Jarvis tidak tahan, dia mengeluarkan anti-bacterial spray miliknya dan menghujani Jefrey dengan itu. “Kuman.. kuman…”
“Uhuk! Uhuk! Kakak apa-apaan sih?! Uhuk!”
“Lu yang apa-apaan, berani lu bertingkah?”
“C’mon, kak. Gue sama Lyn tinggal di luar Negara selama ini, lu juga gak aneh kan sama hal yang kayak gini?” Jefrey terkekeh melihat sang Kakak memakaikan tissue sebagai alas duduknya. “Lu masih takut kuman sama cewek, Kak?”
“Dua hal yang udah terbiasa buat lu ‘kan?”
“Kak, kita harus seneng-seneng selagi muda.”
“Kalau lu keterlaluan, gue bakalan bilang sama Mommy.”
Yang membuat pria berusia 23 tahun itu tertawa. “Jangan dong, Kak. Yang penting kan gue tetep bisa jadi nomor satu buat pengganti Daddy jadi direktur Rumah Sakit. Nanti kalau gue kena masalah, terus yang gantiin si adek, emang Kakak tahan? Nanti lu sendiri yang dengerin rengekan si adek. Mau?”
“Ngapain manggil gue kesini?”
“Seneng-seneng. Mau kasih selamat juga karena lu udah berhasil akusisi perusahaan yang sebelumnya saingan sama lu. Nih, minum dulu.”
“Gue gak minum.”
“Dikit aja, Kak. Gelasnya udah disterill. Lagian minum alcohol gak bakalan bikin lu jadi penuh kuman. Sambil cerita dikit lah, gak kangen apa sama gue?”
“Najis.”
Jefrey tertawa keras melihat tingkah Kakaknya, dia tersenyum miring melihat pria itu meminum alcohol yang diberikannya. “Lu harus tau gimana nikmatnya cewek, Kak. Jangan malah kabur, mereka bukan setan, tapi objek yang bisa bikin kita nikmat.” Sambil meminum alkoholnya sendiri.
***
“Dah cukup, gue gak minum lagi.” Jarvis menolak gelas yang kesekian kalinya. “Lu jangan nginep di tempat gue, banyak kuman sama bau cabe-cabean.”
“Besok gue mau ke Jakarta, semingguan disana sebelum balik lagi ke LN. Mau ketemu sama gue dulu gak, Kak?”
“Kalau tubuh lu udah direbus, males gue liat bekas sentuhan cewek,” ucapnya melangkah pergi.
Dari lantai tiga, Jefrey melihat sang Kakak yang mengambil mobil di parkiran. “Kok bisa tahan gitu ya? udah dua botol alcohol padahal.”
“Tuanku Sayang, aku bawain alcohol lainnya. Mau siramin ke tubuh aku gak?” seorang wanita masuk ke dalam dan duduk di dekat Jefrey.
“Berapa lama obat perangsangnya bisa bereaksi?”
“Itu yang tercepat, Tuanku. Aku udah tambahin dosis di setiap botolnya.”

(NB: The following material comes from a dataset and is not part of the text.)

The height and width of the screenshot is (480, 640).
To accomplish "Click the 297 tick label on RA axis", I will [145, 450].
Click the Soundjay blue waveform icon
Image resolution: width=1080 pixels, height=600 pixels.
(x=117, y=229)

“Ck, kakak gue harus keluar dari zona anehnya itu.”
Sementara Jarvis sendiri mulai merasa pusing, tubuhnya panas dan penglihatannya buram. Dia menepi tanpa tahu dimana dirinya sekarang. Kesadarannya mulai terengut, Jarvis menatap miliknya yang bangun. “Shittt!” umpatnya mengerang sendiri. ada yang salah dengan tubuhnya, dan Jarvis tidak suka ini.

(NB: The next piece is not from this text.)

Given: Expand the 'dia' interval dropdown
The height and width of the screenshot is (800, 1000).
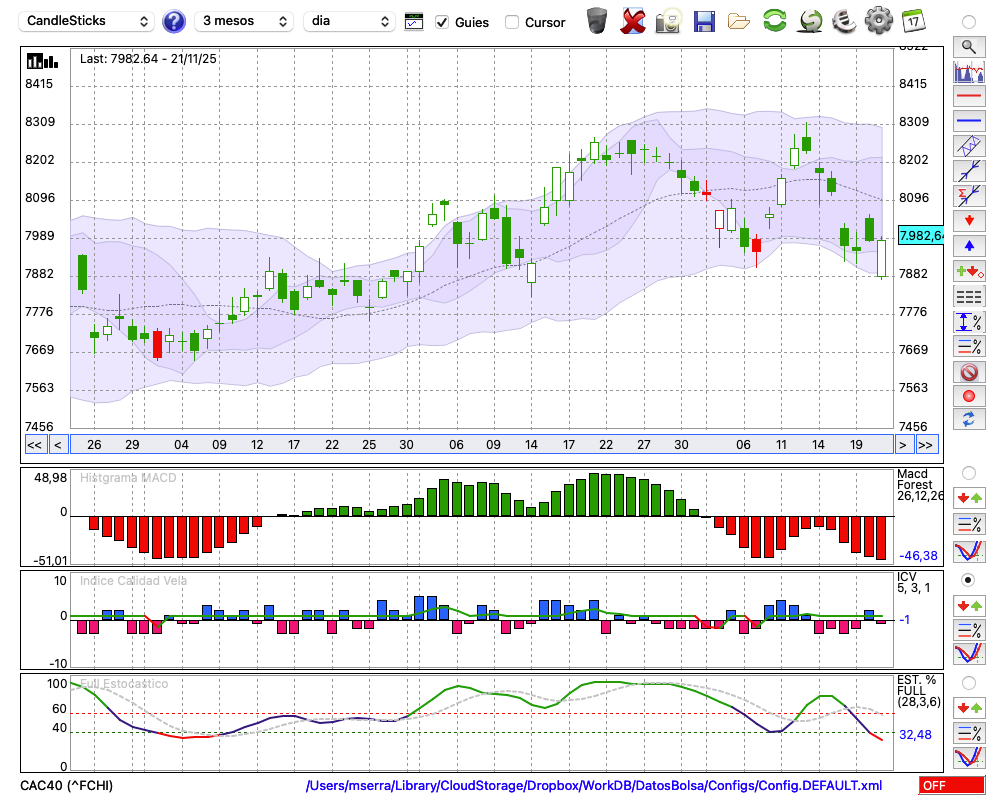Looking at the screenshot, I should tap(350, 21).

Dia bahkan tidak tahu apa yang dirinya lakukan sekarang, yang Jarvis inginkan hanyalah udara segar dan hasrat yang tersalurkan. Dia membuka pintu mobil dan menunduk menahan sakit.

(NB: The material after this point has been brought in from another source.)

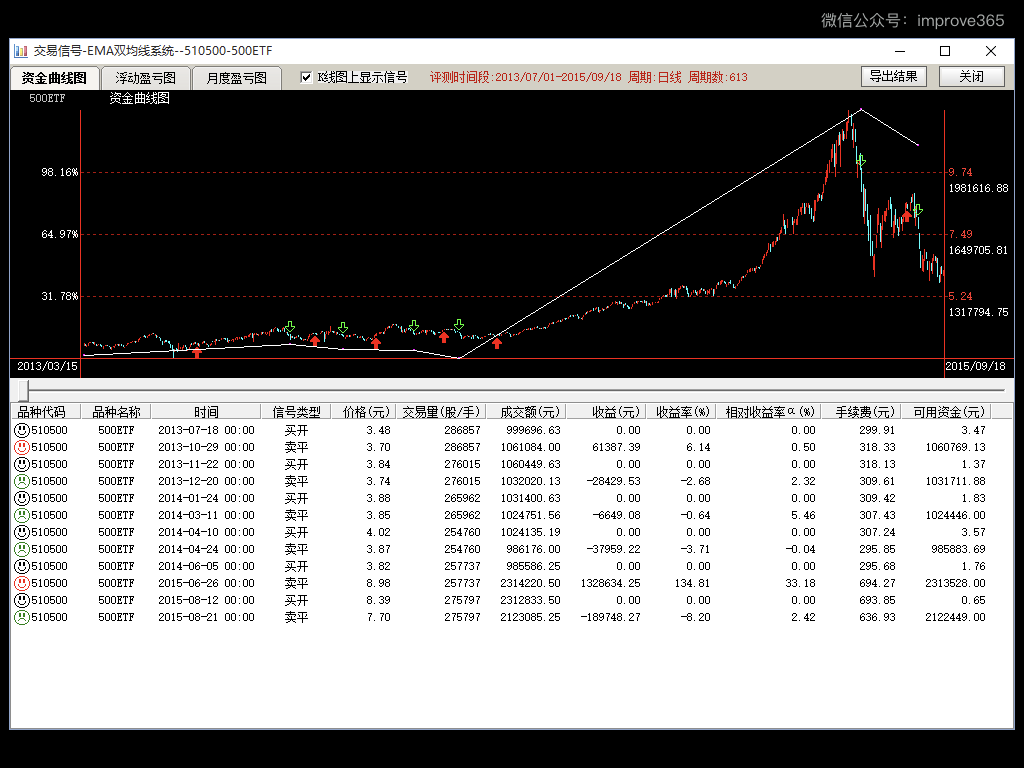The width and height of the screenshot is (1024, 768).
Task: Click the red smiley icon on the 2013-10-29 row
Action: pyautogui.click(x=21, y=447)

“Mas, situ nggak papa?” tanya sebuah suara dengan tangan yang mengguncang tubuhnya. “Mas? Woi, lu lewat jalan mana sampe kesurupan gini?”
Dan sentuhan perempuan itu membuat Jarvis kehilangan akal. Dia menariknya masuk ke dalam mobil.
“Hei, apa-apaan lu?!”
Itu kalimat terakhir yang Jarvis ingat. Karena sisanya, dia hanya mendengar desahan yang saling bersahutan, dengan tubuh yang menyatu. Menghentak perempuan yang membuatnya merasakan nikmat. Tidak cukup satu kali, Jarvis mengganti posisi. Semakin membuat perempuan itu mengerang ketika kakinya dilebarkan dan ditidurkan di jok belakang.
Jarvis tidak bisa melihat dengan jelas perempuan yang sedang dia setubuhii, tapi dia merasakan nikmat yang luar bisa.
“Stop…. Sakit… hnghhh…”
“Saya akan tanggung jawab,” ucap Jarvis meraup bibirnya dan kembali meledak di dalam sana. “Ayo lakukan lagi,” bisiknya.